● **What is required**
Duplicate the lines below word for word, leaving out the pictures.

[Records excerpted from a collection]

....

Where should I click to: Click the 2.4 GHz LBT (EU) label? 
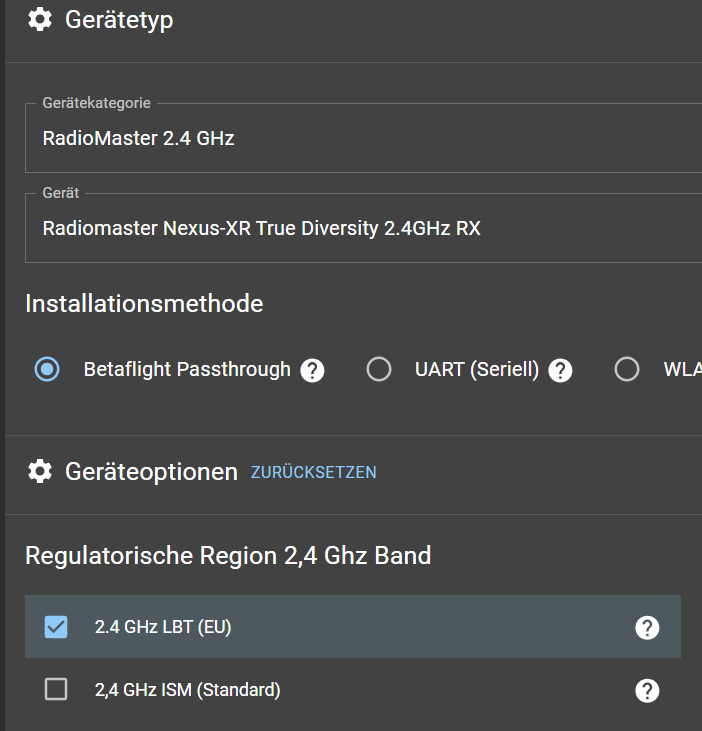point(163,627)
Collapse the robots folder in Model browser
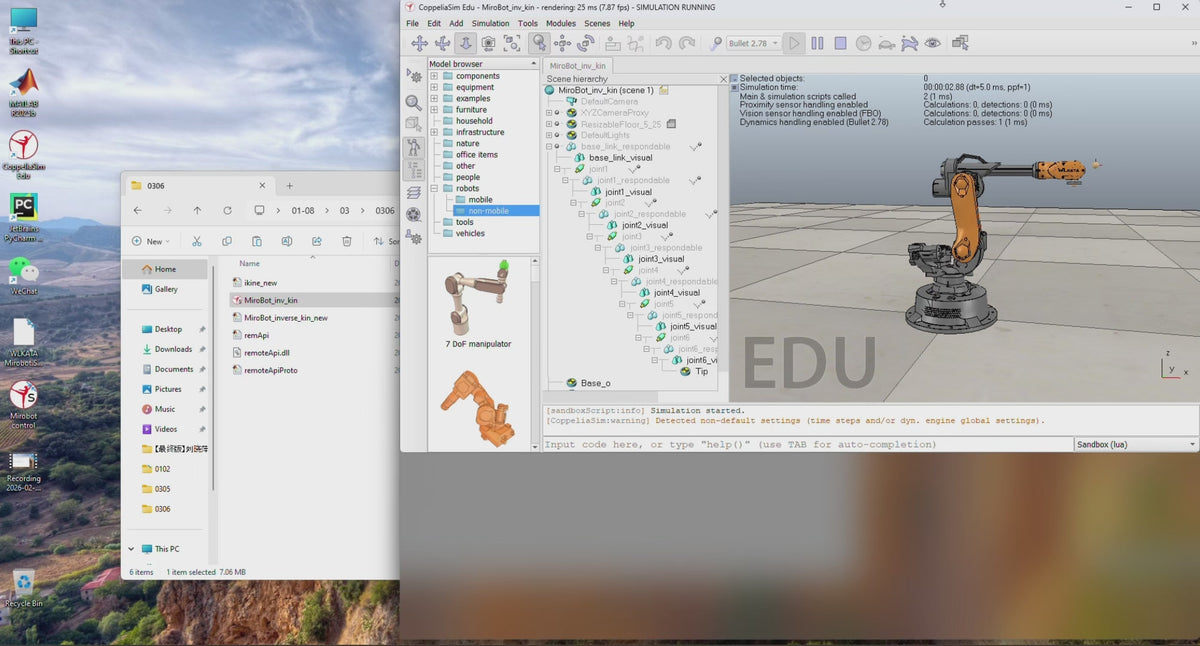The image size is (1200, 646). tap(434, 188)
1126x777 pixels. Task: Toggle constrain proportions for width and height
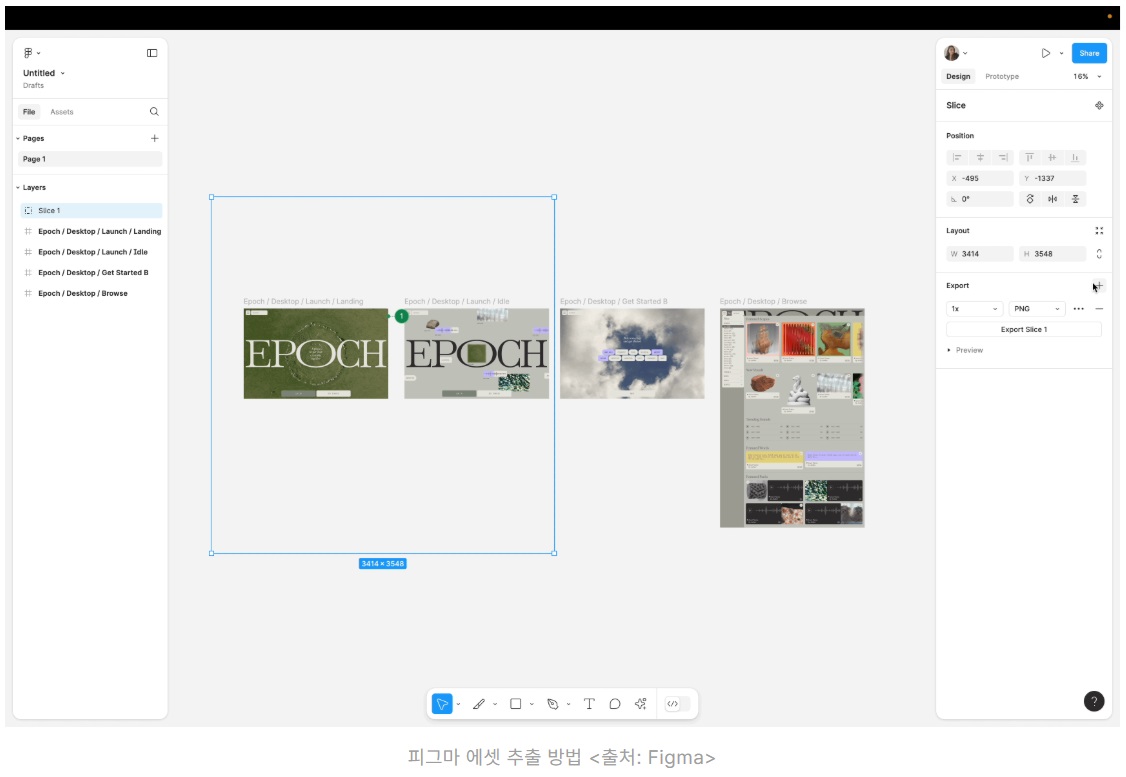pos(1099,253)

....

● **Exercise solution**
Where should I click to: Click the 2.4 GHz LBT (EU) label? 
point(163,627)
Collapse the robots folder in Model browser
The image size is (1200, 646). tap(434, 188)
1126x777 pixels. Task: Toggle constrain proportions for width and height
pos(1099,253)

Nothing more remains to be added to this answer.